C and C++ dev on Windows is a pain on the ass.
On my GNU/Linux, I can use pkgconfig to get the lib dependences, and cmake could grab the deps very well. On Windows, I end doing ugly things to get the dependencies working...
Add Python to the list. If you're using 64 bit versions it becomes a nightmare. I do have to remark that finally Microsoft did something about it and released a special version of MSVC to solve part of the issue, but for some modules it still is challenging to get everything working correctly.

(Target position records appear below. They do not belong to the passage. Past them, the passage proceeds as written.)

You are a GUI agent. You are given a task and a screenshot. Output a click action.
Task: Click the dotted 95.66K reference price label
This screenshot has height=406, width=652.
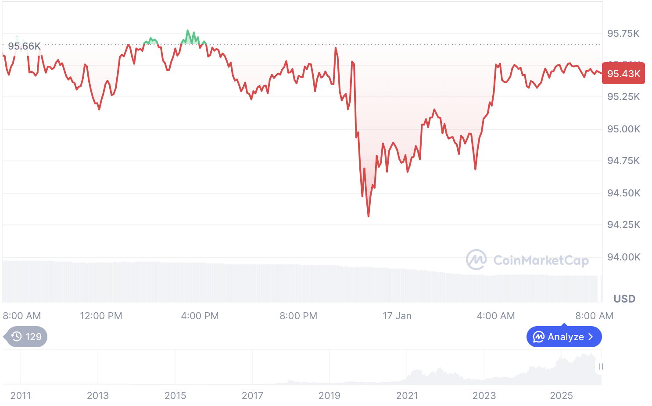tap(24, 46)
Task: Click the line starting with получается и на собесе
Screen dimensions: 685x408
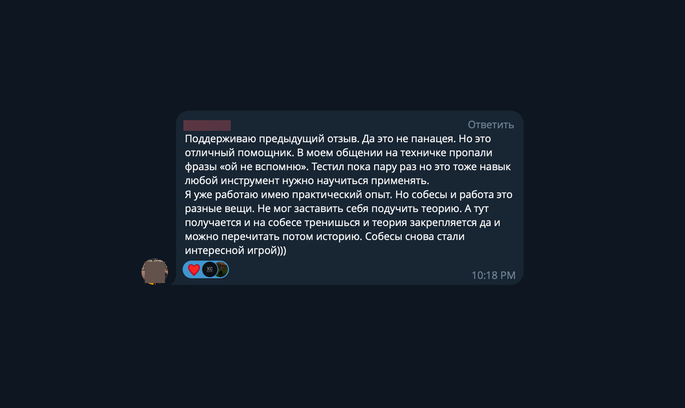Action: tap(343, 223)
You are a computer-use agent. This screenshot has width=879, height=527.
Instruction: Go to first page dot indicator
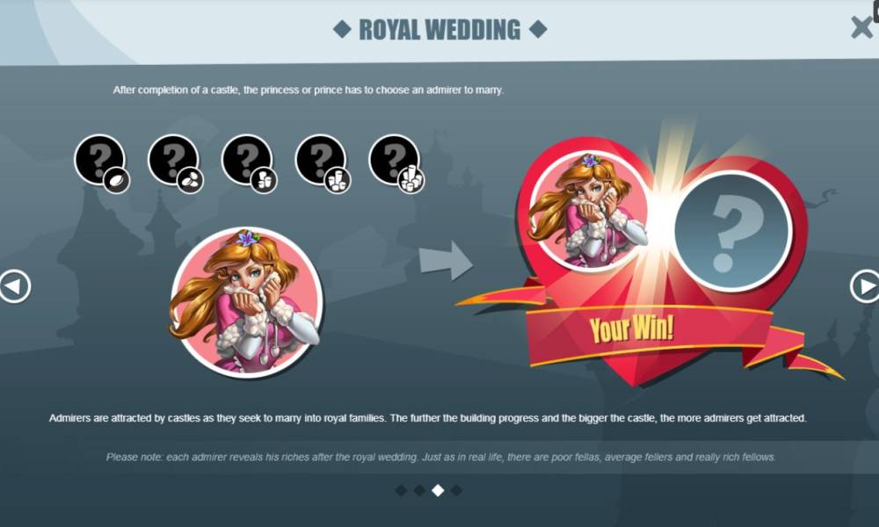tap(402, 491)
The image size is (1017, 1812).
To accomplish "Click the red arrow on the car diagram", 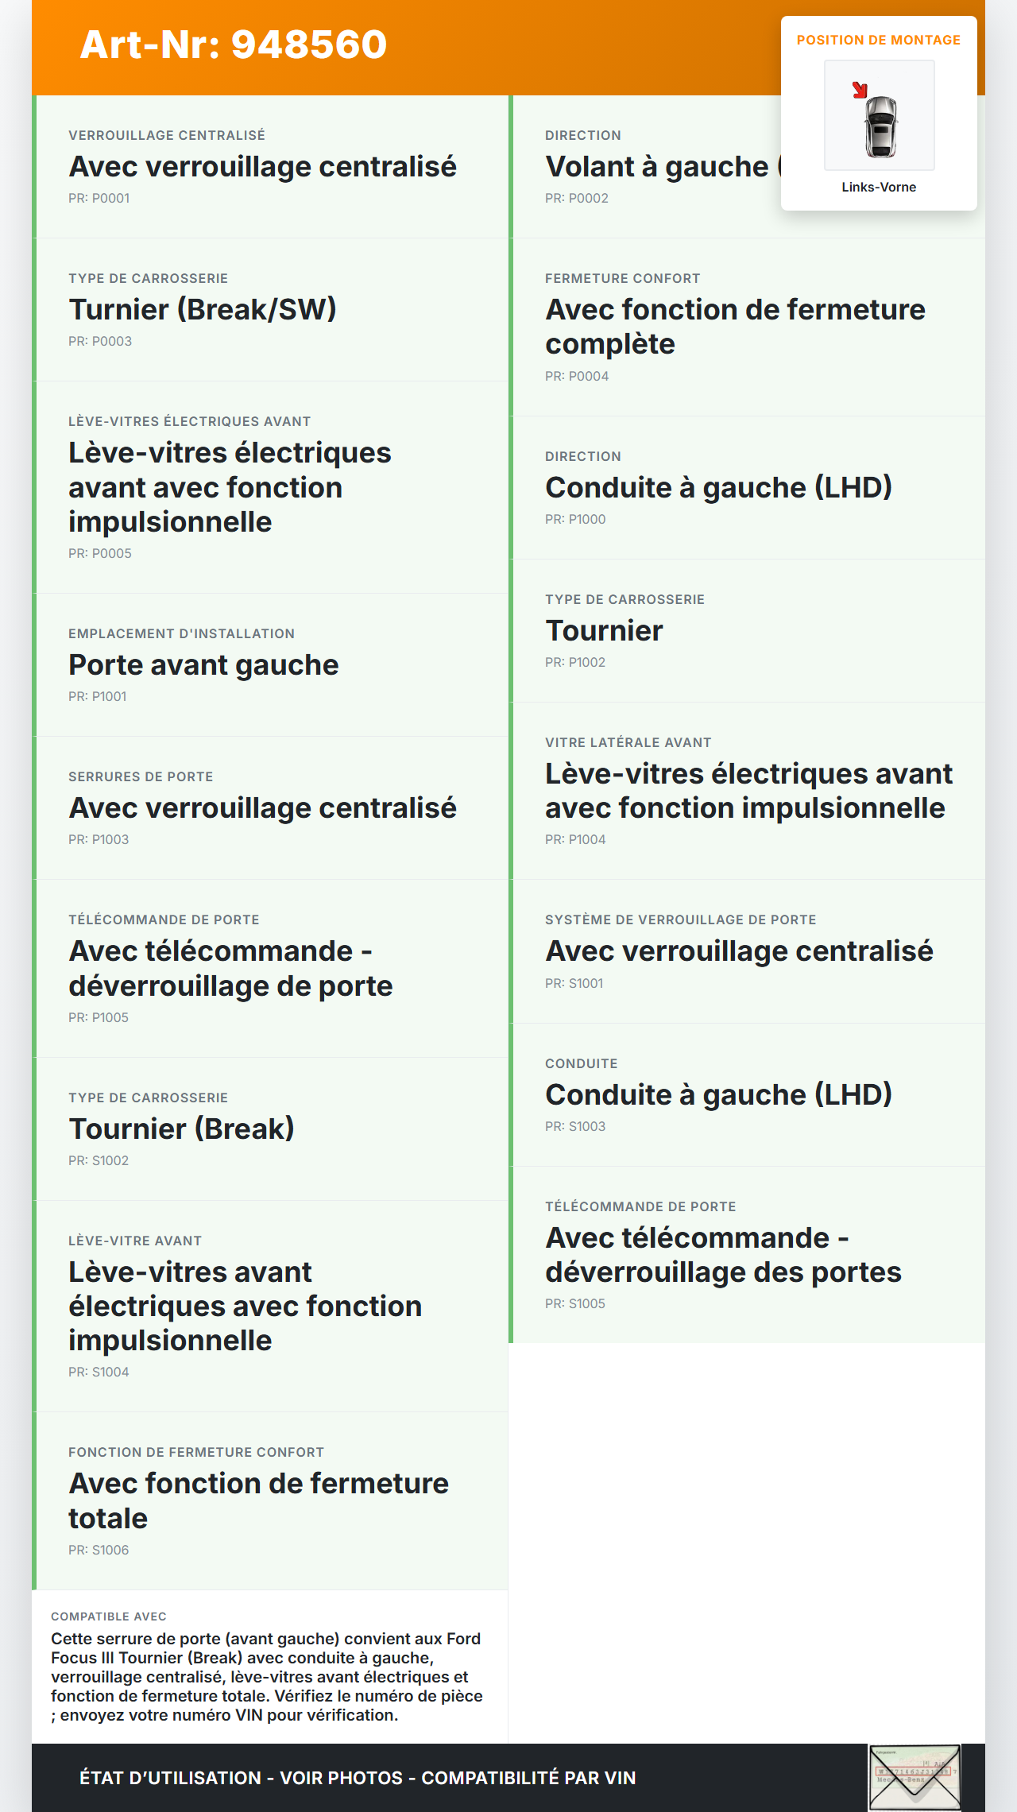I will coord(859,90).
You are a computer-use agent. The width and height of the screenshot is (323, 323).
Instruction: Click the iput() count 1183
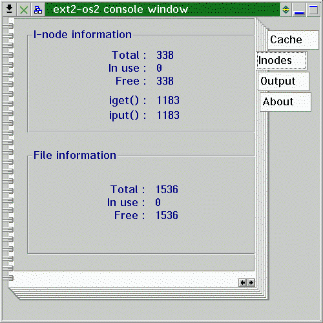(x=168, y=115)
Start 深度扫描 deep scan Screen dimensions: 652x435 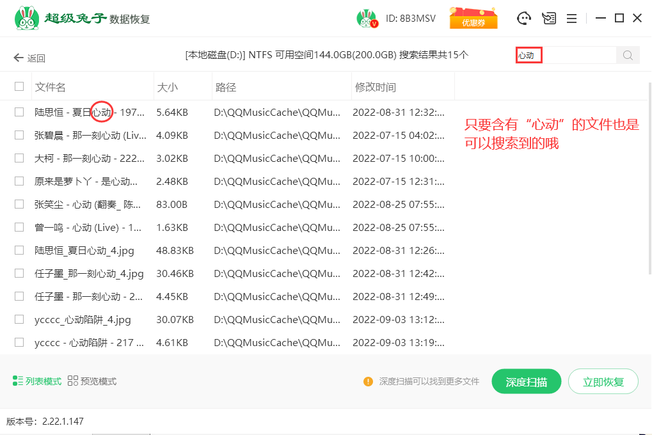point(526,382)
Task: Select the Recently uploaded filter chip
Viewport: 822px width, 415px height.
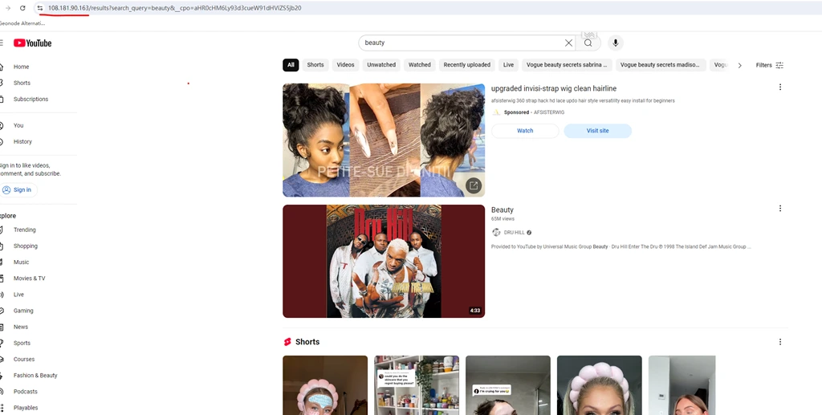Action: pyautogui.click(x=466, y=65)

I only had that experience with projects that use autoconf for build configuration, usually these are tied very closely to UNIX-like platforms. Most libs that use cmake to setup the build files can be integrated well on Windows (most likely because the author choose cmake exactly for this reason to be easily usable across platforms). But that's more of a problem of Linux isolationism than Windows' fault (basically the modern version of the bad old days when everyone was on Windows and all you got to build a project from source was a bunch of Visual Studio project files).
But even with cmake there's no standard place for third-party libraries to be installed on Windows. There's no /usr/lib and /usr/include analogue. So if I'm writing software that uses a third-party library I either have to bundle it into my source tree or hope there's an installer for it, burn the default installation location into the build system, and hope the user compiling my code has not overridden the default location. (I know some installers like Qt will make a system environment variable to say where their libraries are, but that's not particularly nice if everything did that.)

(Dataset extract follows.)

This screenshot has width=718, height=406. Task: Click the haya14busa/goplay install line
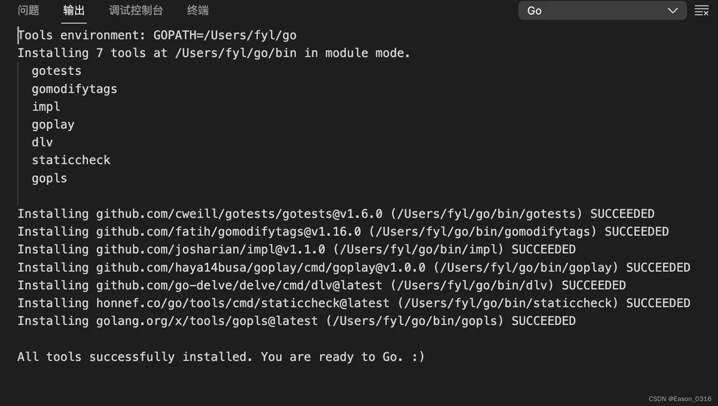[x=353, y=267]
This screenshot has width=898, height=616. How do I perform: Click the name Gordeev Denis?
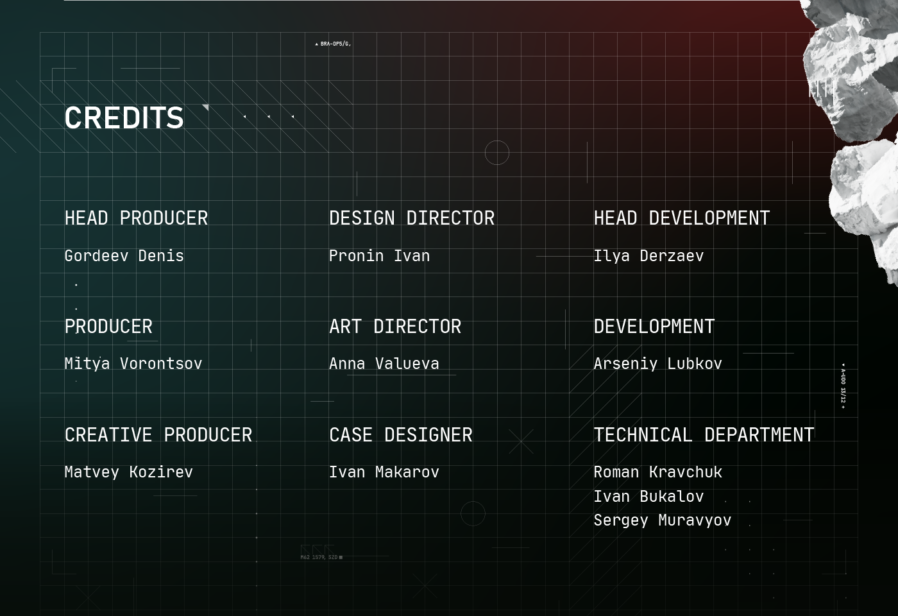(x=124, y=256)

In my case I needed libapr, and as far as I can tell there is no installer for it, so I wound up just saying "drop a compiled copy of libapr into this location in the source tree" into the build instructions since I did not want to redistribute it with my source.

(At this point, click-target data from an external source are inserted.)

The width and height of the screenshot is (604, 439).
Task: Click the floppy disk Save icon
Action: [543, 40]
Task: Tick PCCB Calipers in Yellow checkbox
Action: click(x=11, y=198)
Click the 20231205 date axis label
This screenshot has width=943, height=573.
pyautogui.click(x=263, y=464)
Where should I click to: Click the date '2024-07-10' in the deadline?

So yes, I dearly wish for something like a working pkgconfig on Windows.
I would argue that it is a good thing to not rely on /usr/lib or /usr/include even on Unix. It is a pain for when a dev who is jumping on the team specially when the dependencies are not documented. The make-dependency error-install-make cycle is very annoying.
I usually try hard to not link against 'installed' libs but instead directly compile external dependencies from source as part of my project. That way I don't need to have different libs for different build configs or VStudio versions. CMake can import sources from locations outside your source tree, and these source locations can be relative to your project (e.g. on the same directory level). That way you don't need any global system settings, or centralized locations, everything can be relative to your project. I actually prefer this also on OSX or Linux.